**Problem:**
Give back the forum post about bus routes to shopping malls below, word for word.

New Year's Celebration Thu Jan 03, 2008 19:45 pm  New Year's Celebration
 

Jamie (K) wrote:
Ralf wrote:
That may have been the one, Jefferson Avenue. All I can remember is that the bus took us to a big shopping centre where I went to get a replacement camera for the one I had left in my bag on the Greyhound the day before.

If you were on the Jefferson bus, it probably took you to Eastland Center, which is now what Chris Rock might classify in a comedy routine as "the mall the white people used to go to". (He says that in every community there are two malls -- "the one the white people go to, and the one the while people USED to go to." Americans find this remark tragically hilarious.) It might also have taken you to Macomb Mall, which is a longer ride, and you'd have been on the Gratiot bus, passes the former Black Bottom neighborhood and goes through seemingly endless ruined neighborhoods, and through some blue-collar suburbs. It turns into a divided boulevard. That Gratiot route would have been more shockingly scenic.

**Material shown:**
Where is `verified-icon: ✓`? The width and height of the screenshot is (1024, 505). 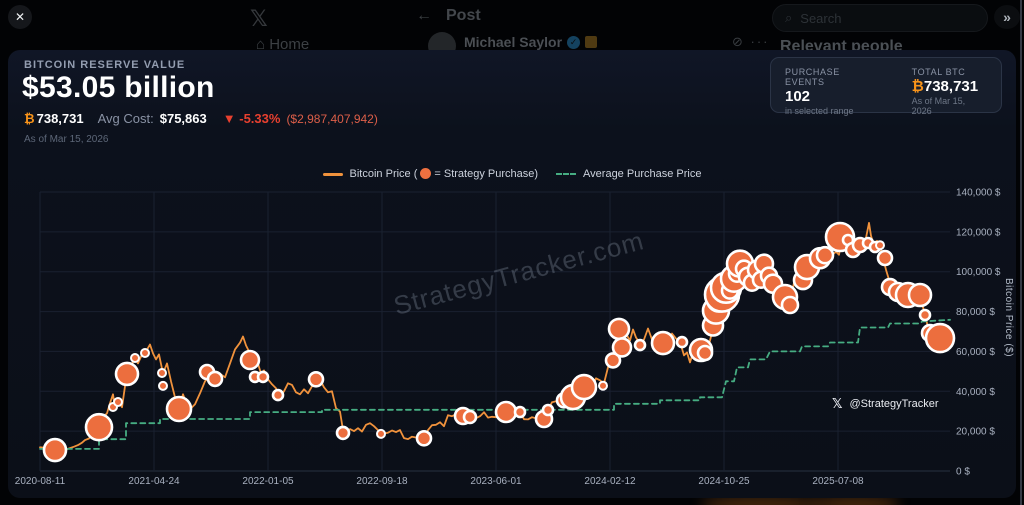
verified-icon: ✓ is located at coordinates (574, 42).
...
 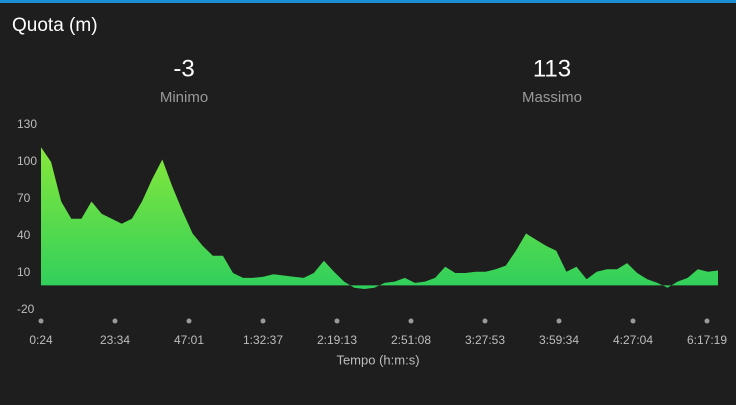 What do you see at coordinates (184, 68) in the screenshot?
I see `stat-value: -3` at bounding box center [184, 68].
---
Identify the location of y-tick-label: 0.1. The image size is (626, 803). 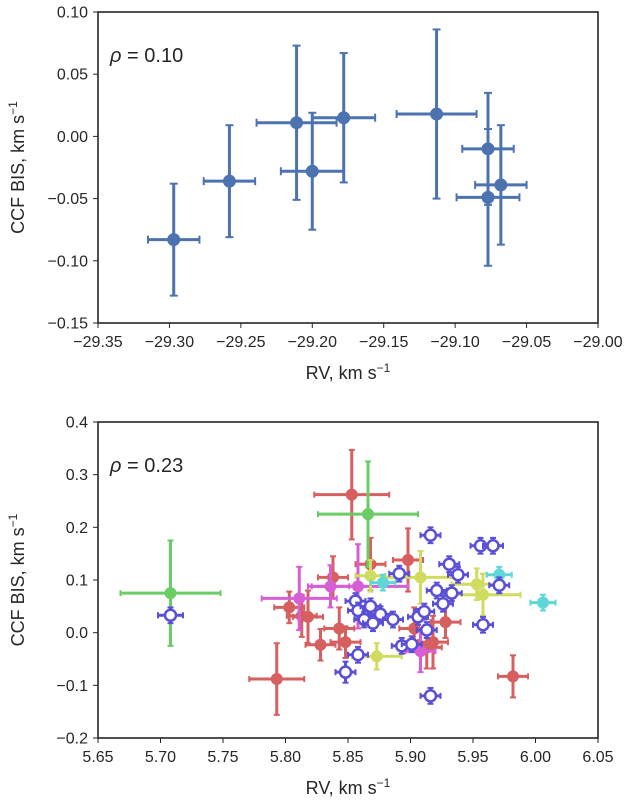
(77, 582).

**Exercise solution:**
New Year's Celebration Thu Jan 03, 2008 19:45 pm  New Year's Celebration
 

Jamie (K) wrote:
Ralf wrote:
That may have been the one, Jefferson Avenue. All I can remember is that the bus took us to a big shopping centre where I went to get a replacement camera for the one I had left in my bag on the Greyhound the day before.

If you were on the Jefferson bus, it probably took you to Eastland Center, which is now what Chris Rock might classify in a comedy routine as "the mall the white people used to go to". (He says that in every community there are two malls -- "the one the white people go to, and the one the while people USED to go to." Americans find this remark tragically hilarious.) It might also have taken you to Macomb Mall, which is a longer ride, and you'd have been on the Gratiot bus, passes the former Black Bottom neighborhood and goes through seemingly endless ruined neighborhoods, and through some blue-collar suburbs. It turns into a divided boulevard. That Gratiot route would have been more shockingly scenic.